WORK REQUEST
What you return should match every record exactly, with the images removed.

MATERIAL PROVIDED
--- START ---

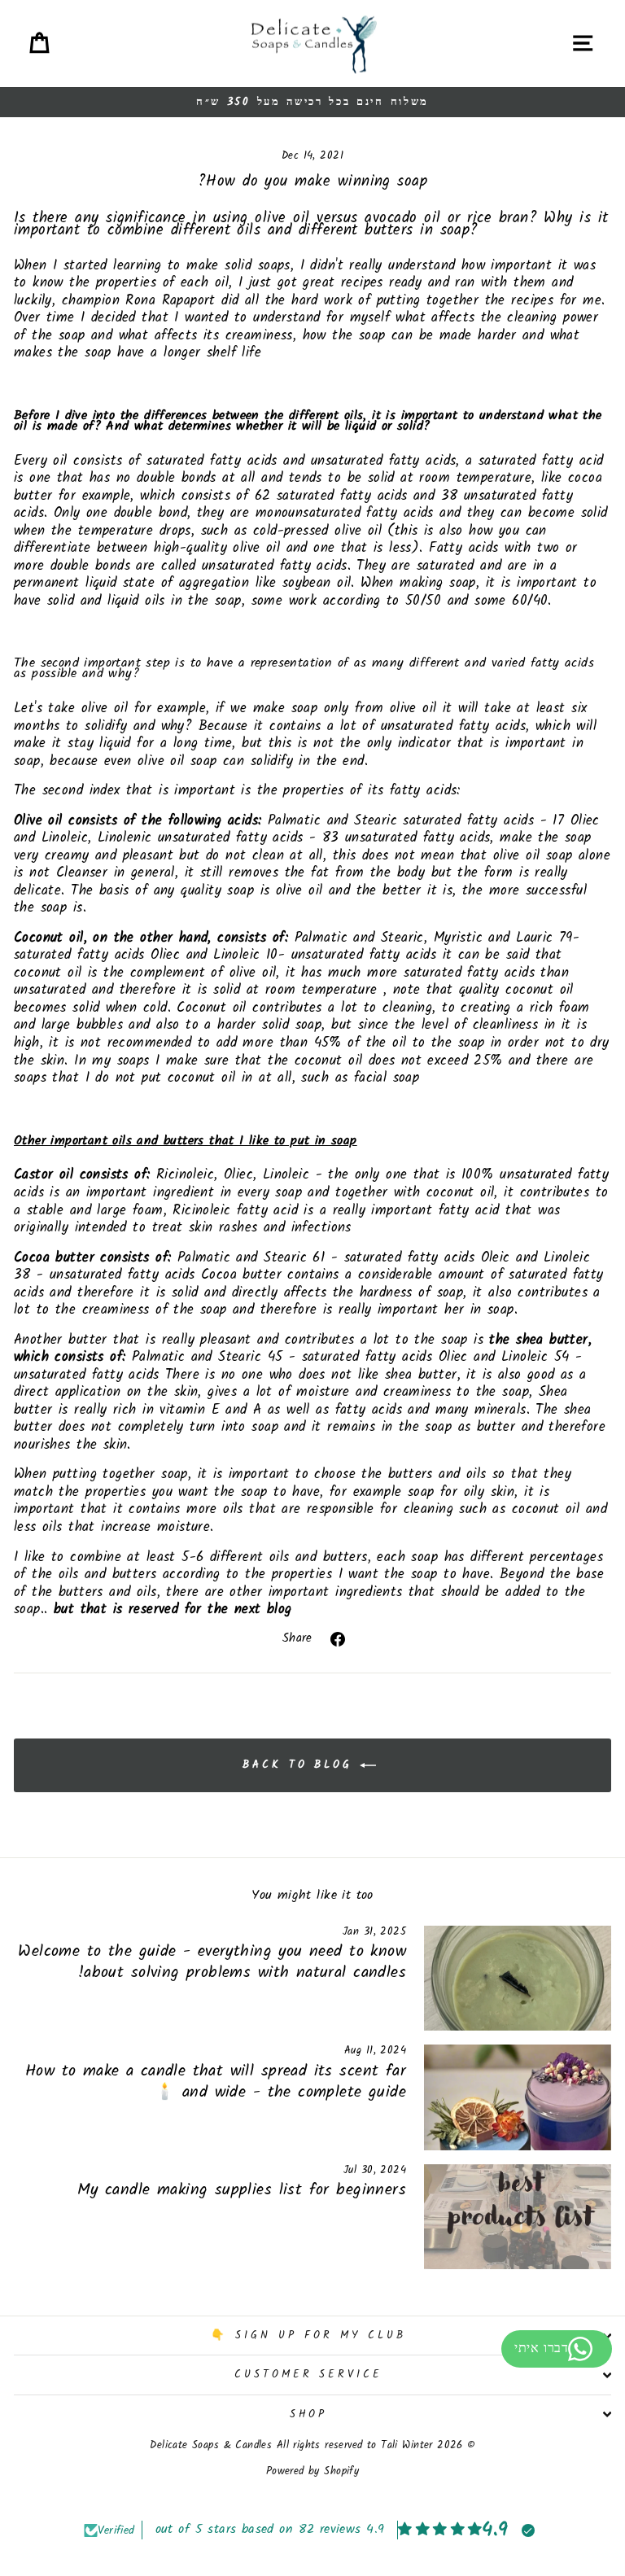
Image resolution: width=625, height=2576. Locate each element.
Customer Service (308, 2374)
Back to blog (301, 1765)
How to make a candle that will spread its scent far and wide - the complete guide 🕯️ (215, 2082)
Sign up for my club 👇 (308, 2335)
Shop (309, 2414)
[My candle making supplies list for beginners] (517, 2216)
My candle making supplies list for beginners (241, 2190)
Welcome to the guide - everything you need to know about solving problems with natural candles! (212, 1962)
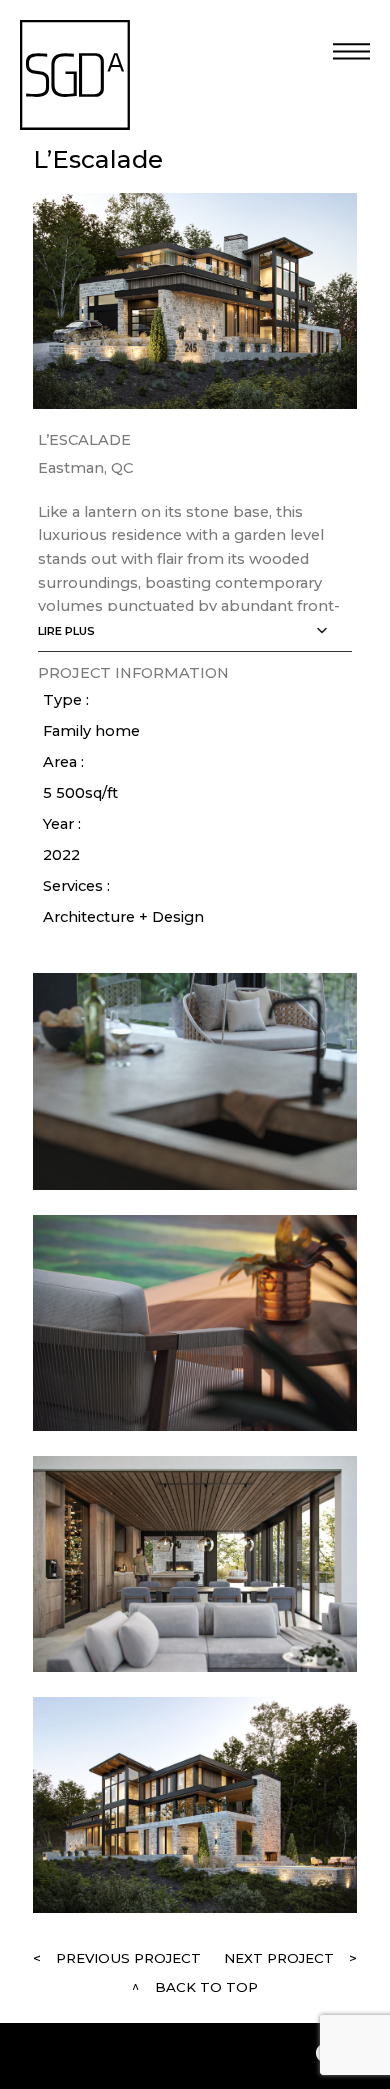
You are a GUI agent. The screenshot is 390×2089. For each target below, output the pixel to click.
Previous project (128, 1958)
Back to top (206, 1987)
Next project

--- END ---

EXERCISE RESPONSE
Image resolution: width=625, height=2576. Locate each element.
Customer Service (308, 2374)
Back to blog (301, 1765)
How to make a candle that will spread its scent far and wide - the complete guide 🕯️ (215, 2082)
Sign up for my club 👇 (308, 2335)
Shop (309, 2414)
[My candle making supplies list for beginners] (517, 2216)
My candle making supplies list for beginners (241, 2190)
Welcome to the guide - everything you need to know about solving problems with natural candles! (212, 1962)
You are a GUI agent. The screenshot is 390×2089. For each target below, output the pixel to click.
Previous project (128, 1958)
Back to top (206, 1987)
Next project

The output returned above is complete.